La eficiencia de combustible sigue siendo la gran baza del diésel. Los motores diésel actuales consumen entre un 20 y un 30% menos que un motor de gasolina equivalente. Un diésel de turismo típico consume entre 4,5 y 6,0 l/100 km, frente a los 6,0-8,0 l/100 km de su equivalente en gasolina. Sin embargo, el gasóleo cuesta entre un 5 y un 15% más que la gasolina en la mayoría de mercados, lo que reduce parte de esa ventaja.

El análisis de fiabilidad da resultados dispares en los diésel modernos. La mecánica de base sigue siendo robusta, pero los sistemas de control de emisiones añaden varios puntos de fallo. Los problemas más habituales son la obstrucción del filtro de partículas en uso urbano, averías en el sistema SCR y acumulación de carbonilla en la válvula EGR. Las reparaciones relacionadas con emisiones son bastante más caras que una reparación de motor convencional.

El tipo de uso es clave para que un diésel funcione bien. Estos motores rinden mejor con trayectos regulares de carretera, que permiten completar los ciclos de regeneración del filtro de partículas y un funcionamiento eficiente del SCR. El uso exclusivamente urbano puede provocar problemas en el sistema de emisiones, peor consumo y más necesidades de mantenimiento. Se recomienda que al menos un 30% de los kilómetros se hagan por carretera.

En cuanto al precio, los diésel suelen costar entre un 10 y un 20% más que su equivalente en gasolina. El punto de equilibrio depende del kilometraje anual y de la diferencia de precio entre combustibles. Quien recorra muchos kilómetros (25 000+ al año) puede recuperar esa diferencia en 3-4 años. Quien recorra pocos kilómetros puede que nunca llegue a compensarlo, por el mayor precio de compra y de mantenimiento.

El valor de reventa muestra una demanda a la baja para los diésel en muchos mercados.

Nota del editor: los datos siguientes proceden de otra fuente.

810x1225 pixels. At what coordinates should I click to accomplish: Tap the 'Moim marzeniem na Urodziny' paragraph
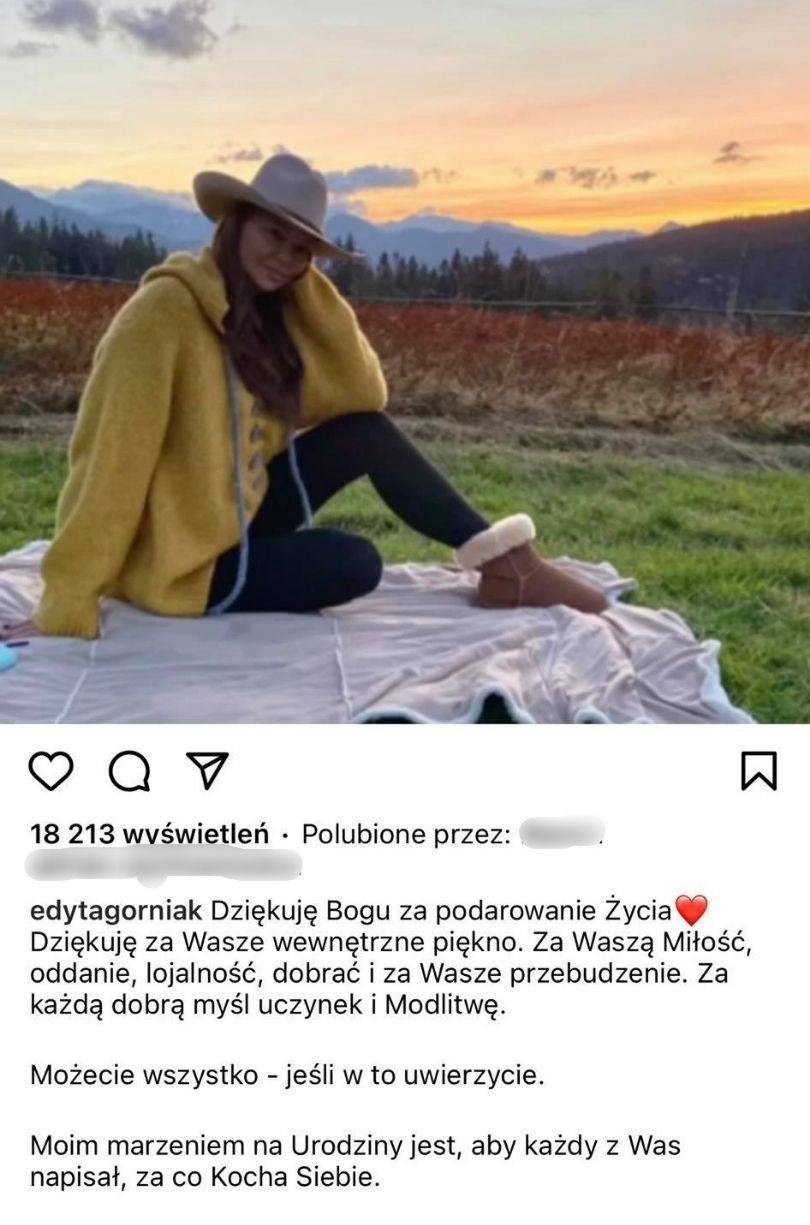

En Europa, los diésel se han depreciado entre un 15 y un 25% más rápido que los de gasolina desde 2018. Aun así, en vehículos comerciales y de alto kilometraje el diésel mantiene mejor su valor gracias a su eficiencia.

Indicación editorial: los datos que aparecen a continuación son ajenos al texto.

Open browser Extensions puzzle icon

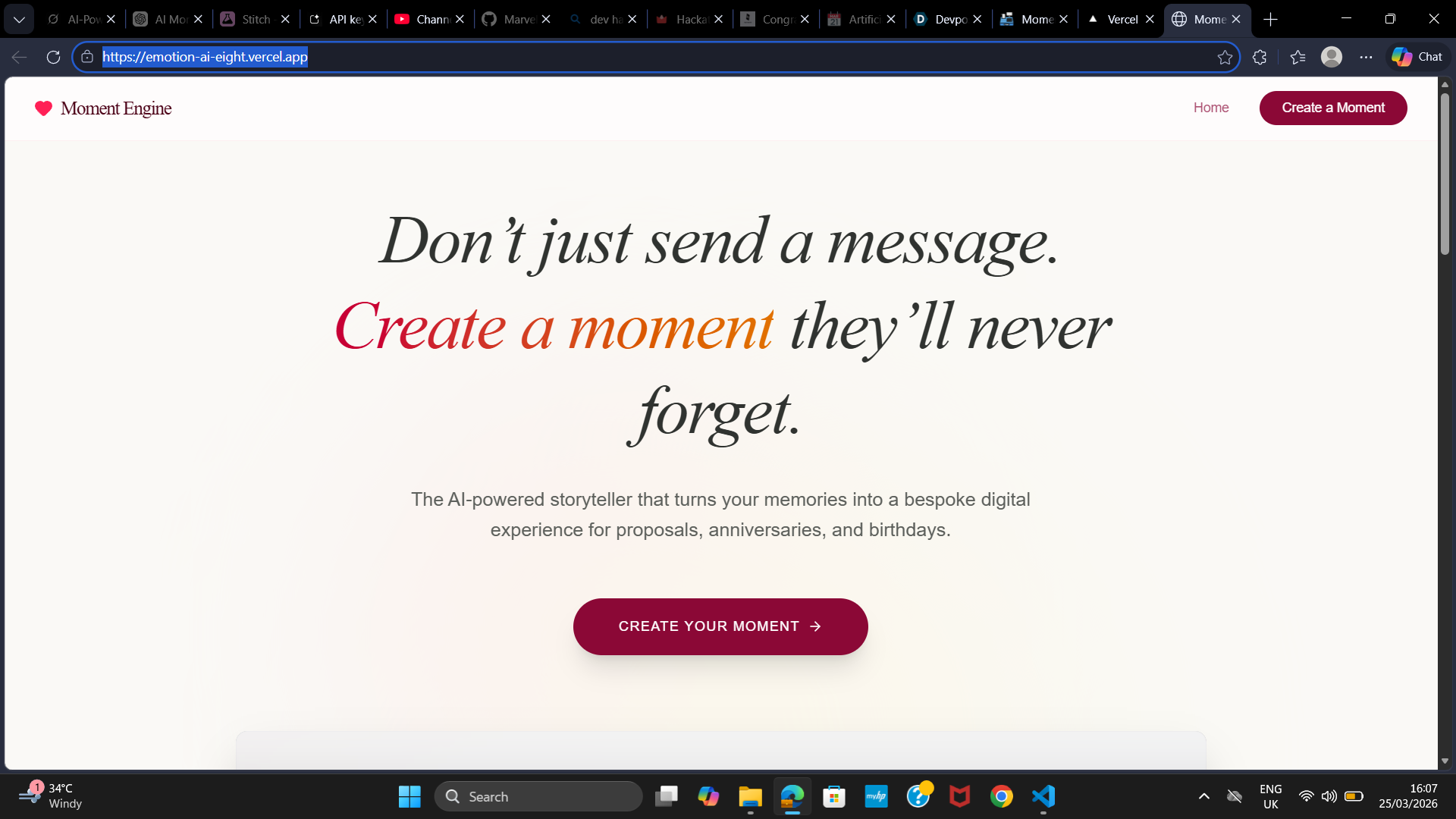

El aspecto ambiental va más allá de las emisiones reguladas. Los diésel actuales emiten menos CO2 por kilómetro que un motor de gasolina, lo que ayuda a reducir los gases de efecto invernadero. Sin embargo, sus emisiones de NOx y partículas, aunque cumplan la normativa, siguen siendo más altas que en gasolina y afectan a la calidad del aire local.

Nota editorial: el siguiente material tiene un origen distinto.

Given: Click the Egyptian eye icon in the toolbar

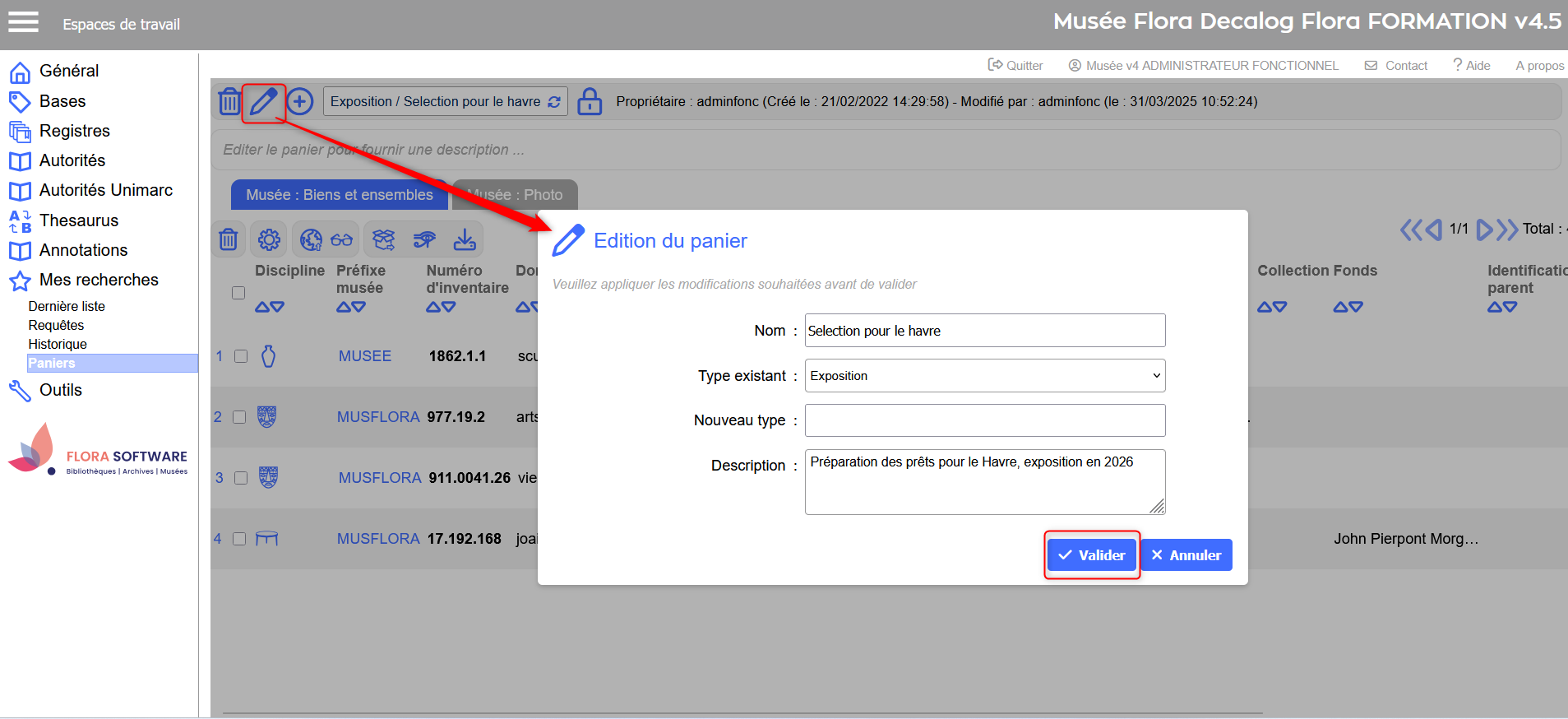Looking at the screenshot, I should click(424, 239).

La estrategia de los fabricantes varía bastante. Las marcas europeas siguen desarrollando diésel avanzados para uso comercial mientras reducen la oferta diésel en sus gamas de turismos. Algunos fabricantes han eliminado el diésel por completo de ciertas gamas, centrando sus recursos en híbridos y eléctricos.

La compatibilidad con combustibles alternativos abre una posible ventaja de futuro. Los motores diésel pueden funcionar con diésel renovable (HVO) y mezclas de biodiésel con apenas modificaciones. Estos combustibles alternativos pueden reducir las emisiones de CO2 del ciclo de vida entre un 50 y un 80% frente al diésel convencional, lo que podría alargar la vigencia del diésel en un escenario de transporte neutro en carbono.

Para quien se plantee comprar uno, la idoneidad del diésel depende mucho del uso previsto.

El diésel sigue siendo una buena opción si:

  • Recorres muchos kilómetros al año (25 000+) y sueles hacer carretera
  • Necesitas la máxima eficiencia para uso comercial
  • Haces viajes largos o remolcas con frecuencia
  • Vives en una zona rural sin restricciones de emisiones

Es mejor evitar el diésel si:

  • Circulas sobre todo en ciudad, con trayectos cortos
  • Tu kilometraje anual es bajo (menos de 15 000 km)
  • Vives en una zona con restricciones estrictas por emisiones
  • Buscas el menor mantenimiento posible

En resumen, el diésel actual es una tecnología sofisticada pero compleja, que destaca en usos concretos y afronta una presión creciente, tanto normativa como de mercado. Antes de decidirse, conviene valorar bien el tipo de uso, la normativa local y el coste a largo plazo. En los casos adecuados, el diésel sigue ofreciendo ventajas reales de eficiencia y autonomía, aunque a cambio de más complejidad y un futuro incierto en el mercado.